ダーニーガーがニーダーガーの並びで前に立ち、その後ろを俺とジョンが並んで歩く。《感知》で見てるが敢えて答えは言わず、ウロウロしながら階段を見付けて降りて行く。五階降りたら小休止。お湯と薄焼肉で体を温め、野糞して移動再開。オマル作るから出す前に言って欲しかった。尻を拭け。手も洗え。小便踏むな!
十階のエリアボスは俺達にとっては雑魚なのでダーニーガーに任せてみるが、やはり雑魚だったようだ。

「お前等、中々やるじゃねーか。道中もしっかり探索してるし、子供だなんて言えねぇな」

「兄貴より冒険者してるからな!」「働いてっからな!」「金入れてるからな!」

俺だって入れてるよ…。冒険者はしてない自覚はあるけどよう。人知れず、心にダメージを負いながらもダンジョンを進んでく。
三十一階まで降りて、そろそろ武器が心許なくなって来たようだ。真面に通るのはニットのダガーだけとなり、ダートに一本貸して戦ってる。ガットは回避盾みたいな感じでヘイトを集めているが、狭い通路では少し不安だな。

「ガット、ちと来い」

「はぁ、はぅ。なんだ?」

「これ貸してやる」

大鉈を貸してやり、回復を掛けて送り出す。避けてるだけだと逆に舐められるからな。間合いは狭いが斬れ味抜群の大鉈が、敵の鎧をザクザク斬って行く。もっと深い所でも殺り合える武器だからこんな所じゃ敵無しだ。

「兄貴ぃ、俺も武器欲しい!長い剣!」

「箱の中身に期待するか、敵からもらえ。ガットのも貸しただけだからな?」

「わーっーてるっ!」

「ダート、だったら俺の予備を貸してやる」

「マジで!?」

「嘘吐いてどーすんだ。壊さず返せよ?」

「ありがとじょーん」

「さんを付けろこのデコスケ野郎」

「へ~い」

ジョンの予備は、予備と言ってもダンジョンのドロップ品で、魔剣では無いがそれなりのモンだ。雑魚の頭をバカバカ斬ってる。酷い使い方なのが俺にも分かる。その内壊すだろうな。貸してやったジョンも何も言わないし、壊れたとしても気にしないのだろう。まさか壊したら俺の魔剣くれとか言わないよな?ケバケバした魔道砲なら良いぞ?
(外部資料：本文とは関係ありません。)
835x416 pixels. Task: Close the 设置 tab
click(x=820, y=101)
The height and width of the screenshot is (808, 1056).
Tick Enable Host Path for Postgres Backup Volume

 そんなこんなで四十階。ジョンの武器が使い物にならなくなったトカゲのボスだ。ネーヴェが居ないからか活き活きしてるな。ガットに貸した大鉈は問題無いが、ダートが借りた剣は何とか皮を斬れる程度だ。それでもどうにか目玉を貫き、ニットのダガーを一本借りて、仲良くとどめを刺していた。